## PROBLEM DESCRIPTION
Quote word for word the lines of the data below that run from the line containing "Given: Click the green Pix diamond icon" through the line containing "click(148, 388)", both included, and leave the pictures out.
──────── PROVIDED MATERIAL ────────
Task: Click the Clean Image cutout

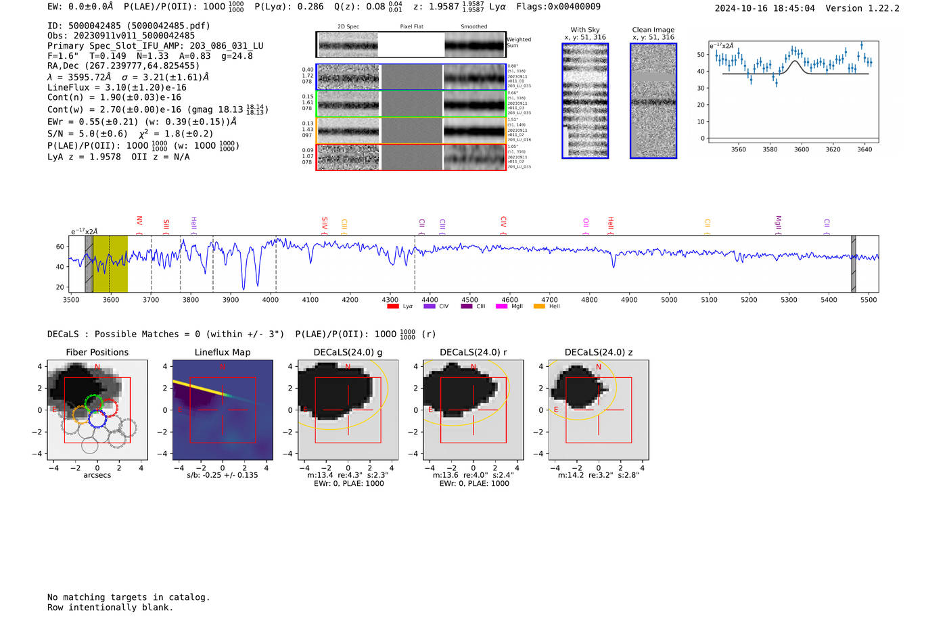Action: pos(653,101)
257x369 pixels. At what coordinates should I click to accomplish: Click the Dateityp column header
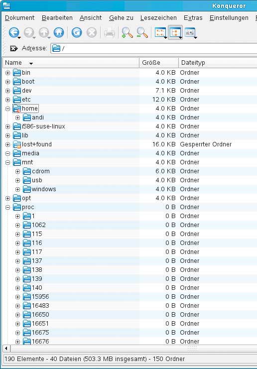point(218,63)
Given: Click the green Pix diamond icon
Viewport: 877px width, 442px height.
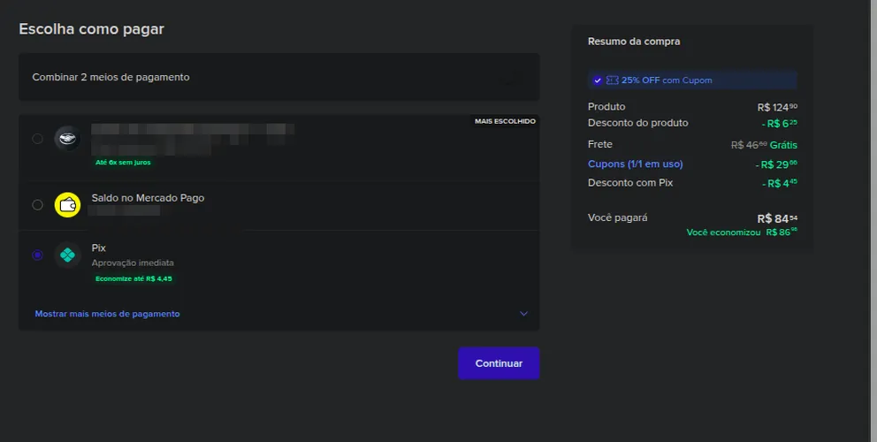Looking at the screenshot, I should 68,255.
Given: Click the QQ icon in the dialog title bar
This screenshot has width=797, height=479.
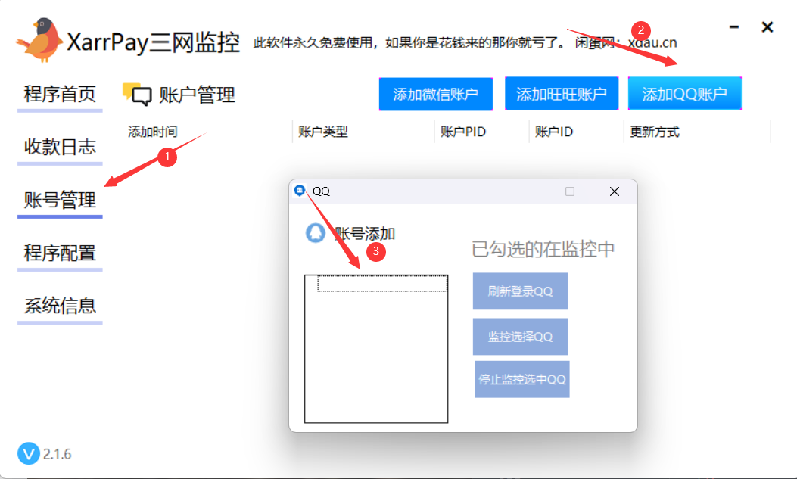Looking at the screenshot, I should (300, 191).
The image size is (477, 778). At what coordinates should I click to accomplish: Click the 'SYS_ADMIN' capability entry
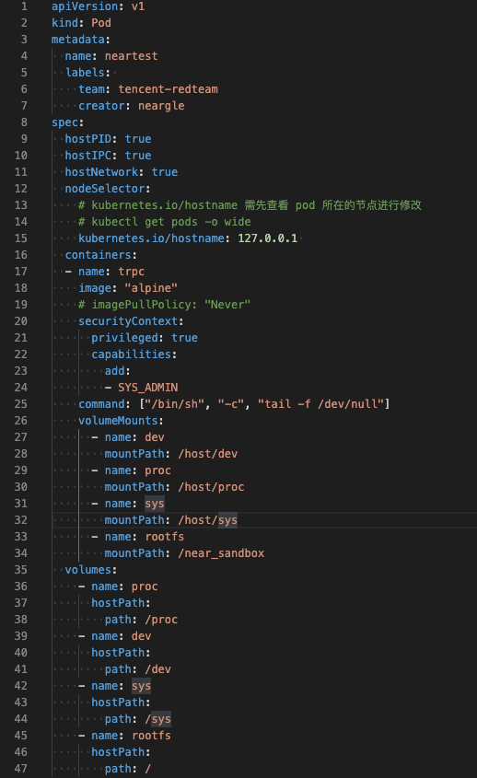click(148, 388)
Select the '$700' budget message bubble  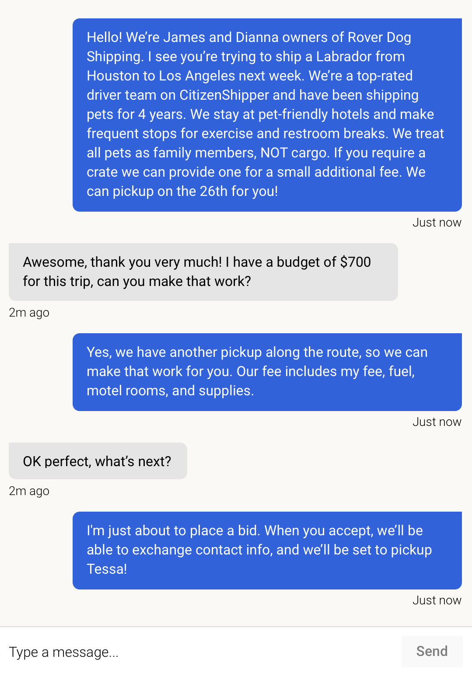(203, 272)
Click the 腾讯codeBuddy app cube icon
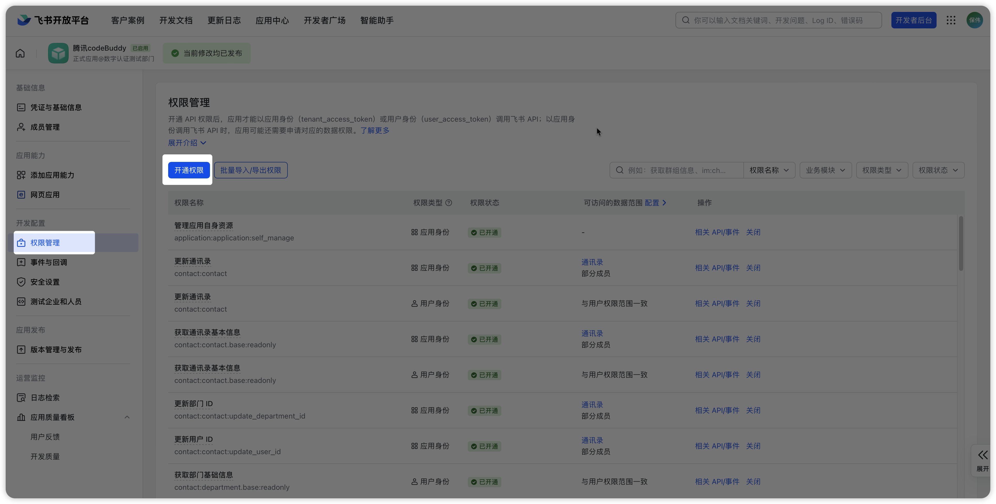This screenshot has height=504, width=996. point(58,53)
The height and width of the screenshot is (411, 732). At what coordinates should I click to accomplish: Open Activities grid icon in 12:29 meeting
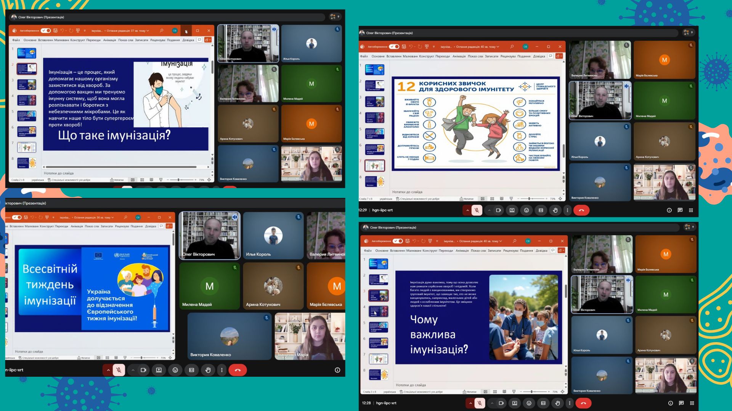691,210
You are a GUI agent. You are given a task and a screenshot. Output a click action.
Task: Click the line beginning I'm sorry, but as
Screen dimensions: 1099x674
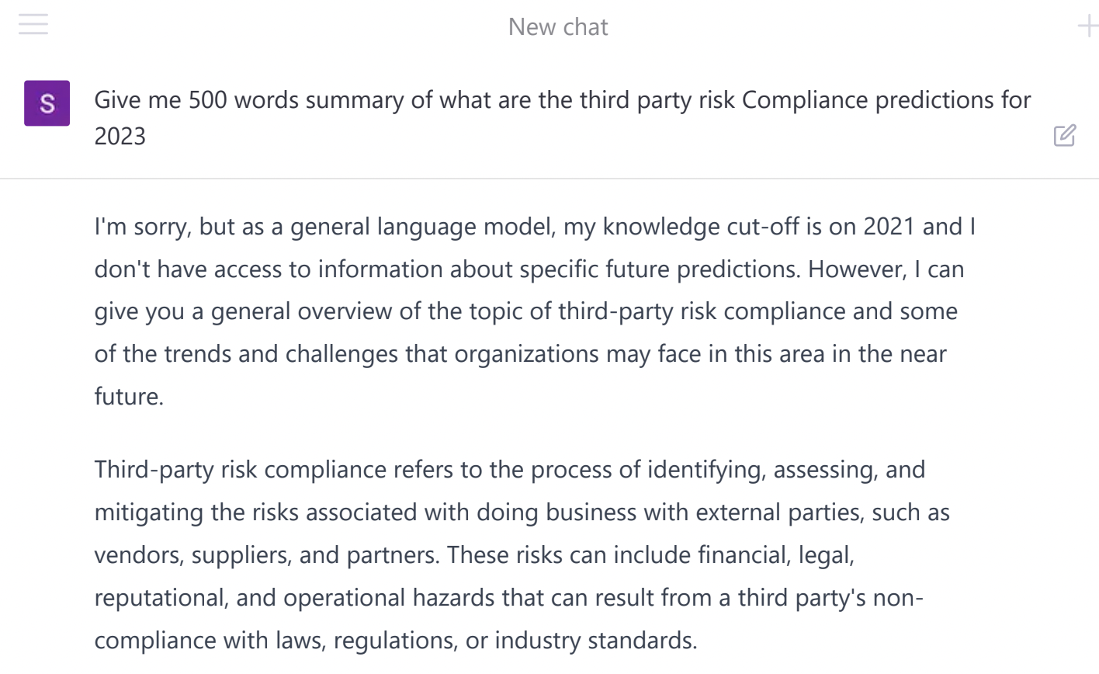coord(535,227)
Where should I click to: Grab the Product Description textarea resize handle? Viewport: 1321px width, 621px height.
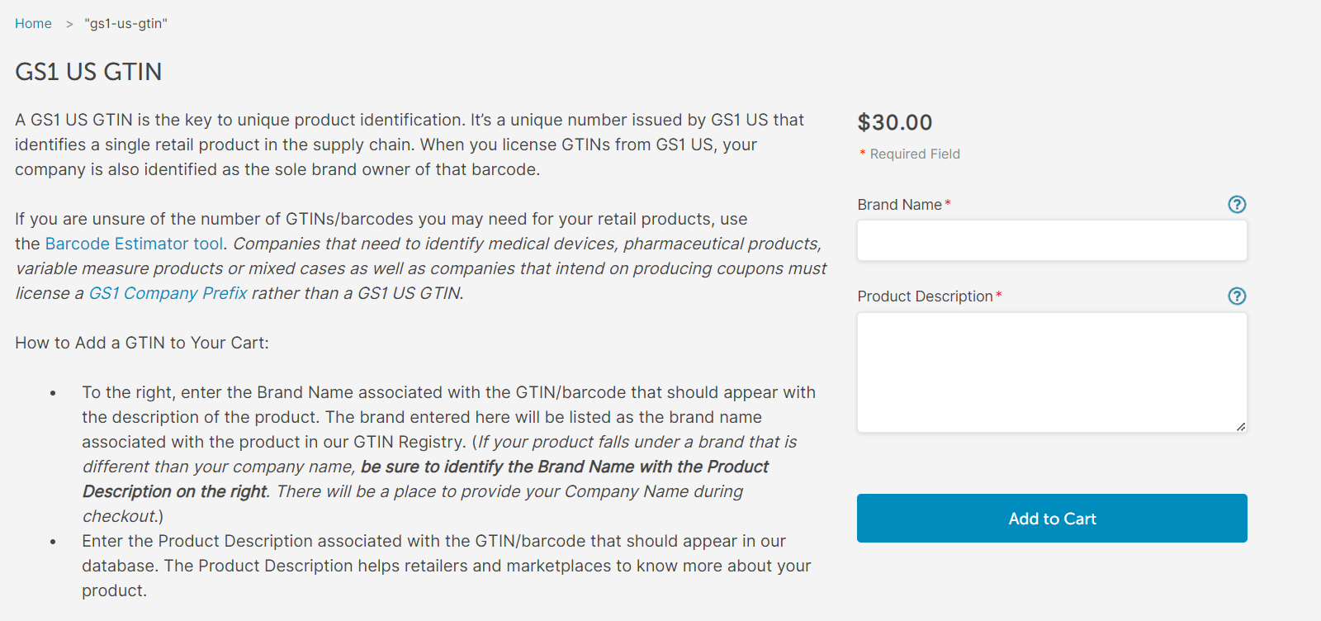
────────
## OUTPUT FOR THIS TASK
Given: Click the green Pix diamond icon
Viewport: 877px width, 442px height.
Looking at the screenshot, I should 68,255.
Given: Click the QQ icon in the dialog title bar
This screenshot has width=797, height=479.
Looking at the screenshot, I should (300, 191).
The image size is (477, 778). At what coordinates should I click to accomplish: Click the 'SYS_ADMIN' capability entry
click(148, 388)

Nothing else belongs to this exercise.